The transmission 130 included in the hybrid vehicle 120 according to the second embodiment is constituted by a hydraulically driven three-speed stepped automatic transmission in the traveling direction, and shifts according to a control signal from the HVECU 70 . In the hybrid vehicle 120 according to the second embodiment, in addition to the three shift stages of the transmission 130, three virtual shift stages are set to constitute a six shift stage transmission. FIG. 19 shows an example of a shift stage map used in the second embodiment. For ease of comparison, the shift stage map shown in FIG. 19 is the same as the shift stage map shown in FIG. 7 . In FIG. 19 , the thick solid line indicates the upshift line of the transmission 130 , and the thick broken line indicates the downshift line of the transmission 130 . Thin solid lines represent virtual upshift lines, and thin dashed lines represent virtual downshift lines. In the drawings, numerals and arrows in the upper and lower parts represent shifting of six gear stages including virtual gear stages, and numerals and arrows in parentheses in the upper and lower parts represent shifting of three gear stages of the transmission 130 . As shown in the drawings, one virtual shift stage is provided between adjacent shift stages of the transmission 130 .

In the hybrid vehicle 120 according to the second embodiment, when the shift position is the D position in the driving feeling priority mode, the rear upshift drivability priority drive control routine shown in FIGS. 20 and 21 is executed. The rear upshift drivability priority drive control routine shown in FIGS. 20 and 21 is the same as the rear upshift drivability priority drive control routine shown in FIGS. 2 and 3 except that the actual shift stage Ma is set and step S120C of the shift stage M, steps S310C and S340C of setting the torque command Tm2* of the motor MG2 using the gear ratio Gr of the actual shift stage Ma of the shift lever 130, and when the target engine power Pe* or the target engine speed is delivered Steps S320C and S350C of transmitting the actual gear stage Ma to the transmission 130 at Ne*. Therefore, the same processing in the rear upshift drivability priority drive control routine shown in FIGS. 20 and 21 as in the rear upshift drivability priority drive control routine shown in FIGS. 2 and 3 is determined by The same steps are numbered.
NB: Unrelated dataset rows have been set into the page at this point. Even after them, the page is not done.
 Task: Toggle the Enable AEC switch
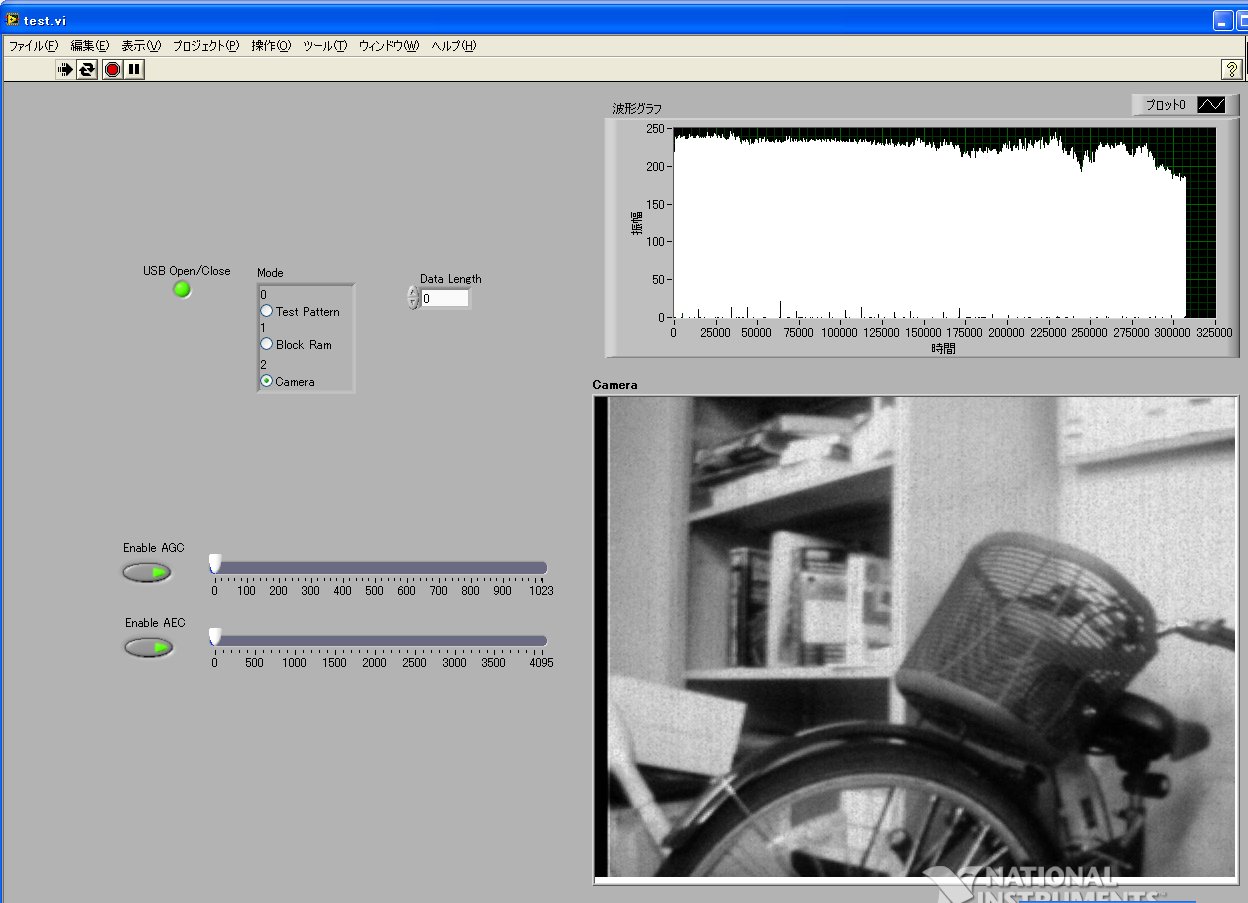click(148, 647)
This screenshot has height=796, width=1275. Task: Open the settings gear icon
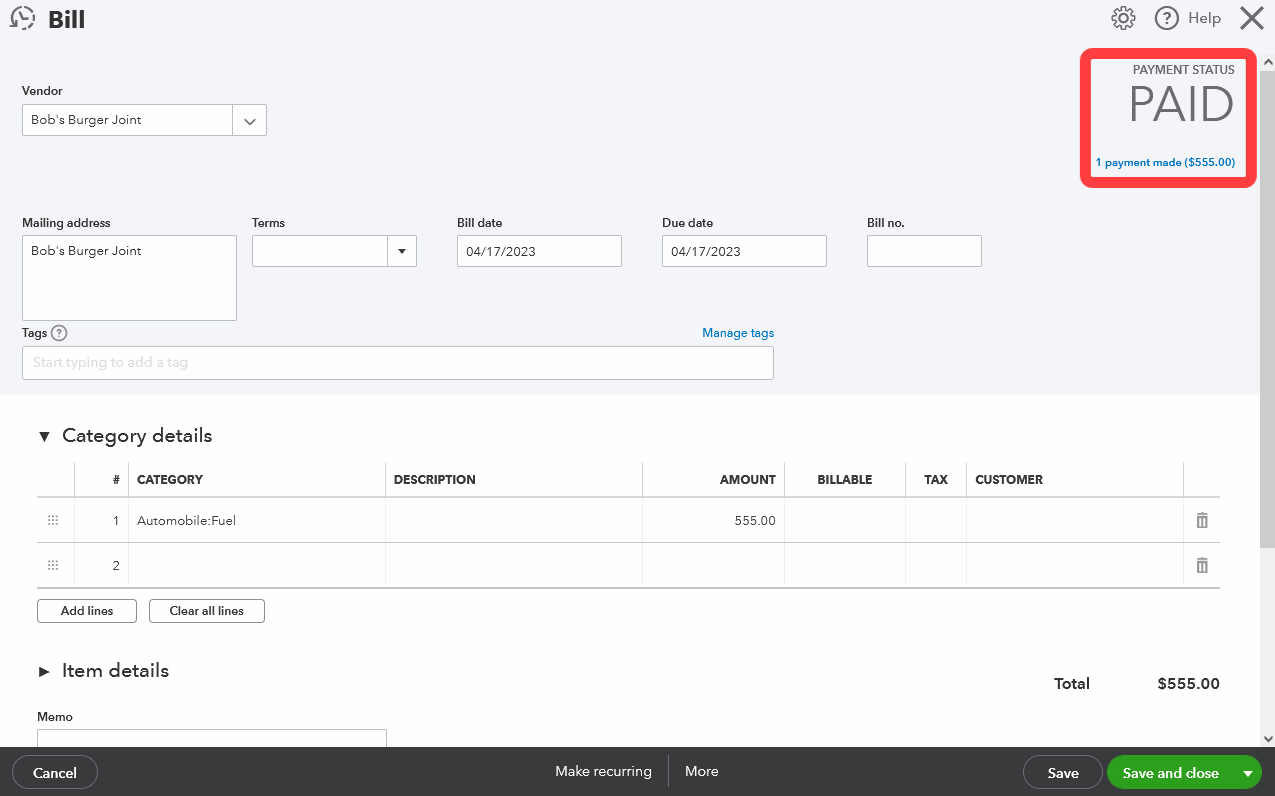1123,18
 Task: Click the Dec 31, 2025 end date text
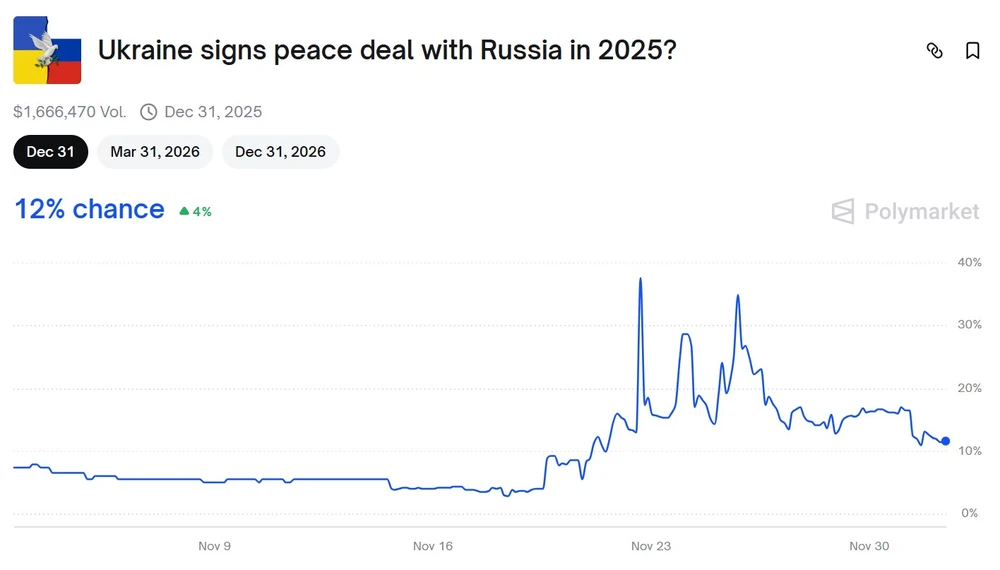point(213,112)
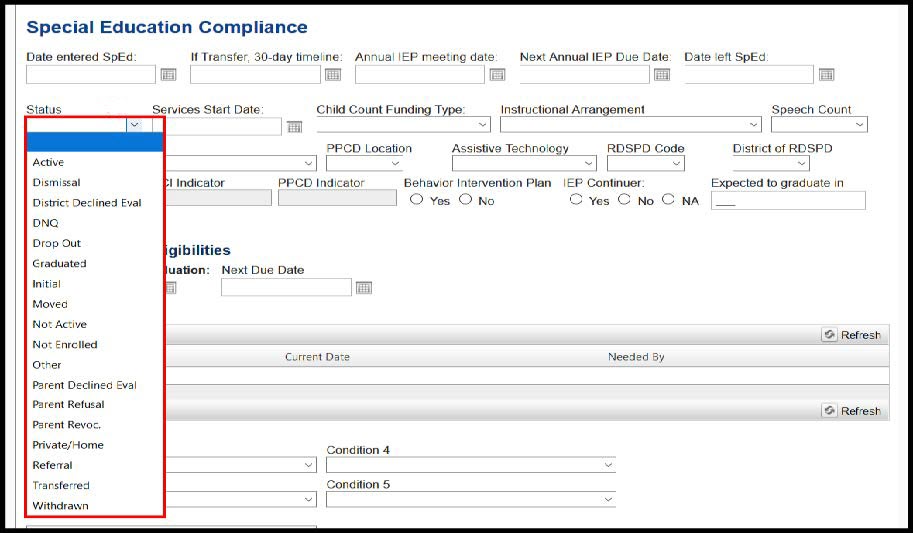This screenshot has width=913, height=533.
Task: Open calendar for 30-day transfer timeline
Action: point(333,75)
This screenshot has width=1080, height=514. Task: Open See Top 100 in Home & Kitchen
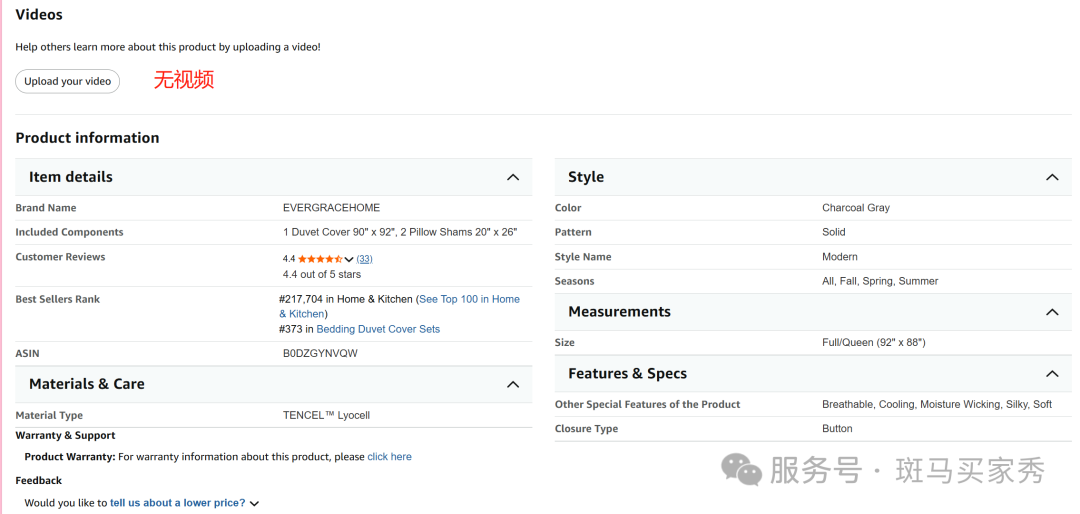point(469,299)
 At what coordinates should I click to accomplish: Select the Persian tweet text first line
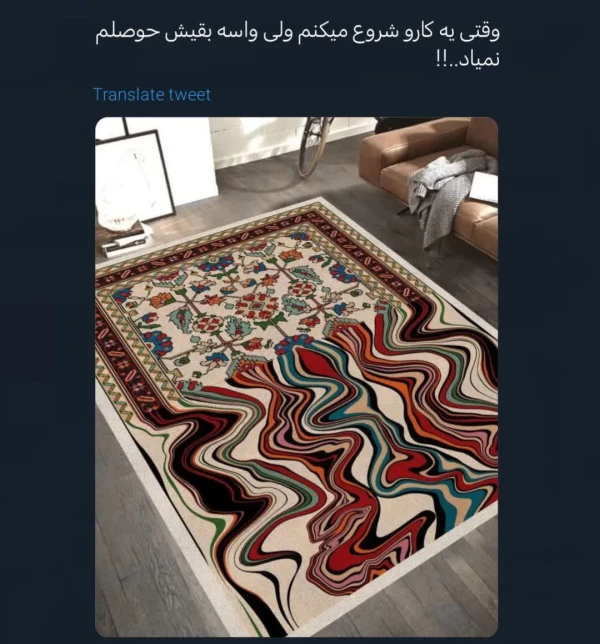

The following will briefly describe the rear upshift drivability priority drive control routine shown in FIGS. 20 and 21 focusing on the differences from the rear upshift drivability priority drive control routine shown in FIGS. 2 and 3 .

When executing the post-upshift drivability priority drive control routine shown in FIGS. 20 and 21 , the HVECU 70 first receives the accelerator depression amount Acc, the vehicle speed V, the rotational speed Ne of the engine 22 , and the power storage ratio SOC of the battery 50 . and the battery temperature Tb (step S100 ), and the accelerator required driving force Tda is set using the accelerator depression amount Acc, the vehicle speed V, and the accelerator required driving force setting map shown in FIG. 4 (step S110 ). Subsequently, the shift stage M and the actual shift stage Ma are set using the accelerator depression amount Acc, the vehicle speed V, and the shift stage map shown in FIG. 19 (step S120C). Here, the shift stage M refers to six shift stages including virtual shift stages, and the actual shift stage Ma refers to three shift stages of the transmission 130 . Therefore, the shift stage M is set to any one of the six shift stages based on all shift stage lines in FIG. 19 , and the actual shift stage Ma is set to three based on the thick solid line and the thick broken line in FIG. 19 . any of the gears.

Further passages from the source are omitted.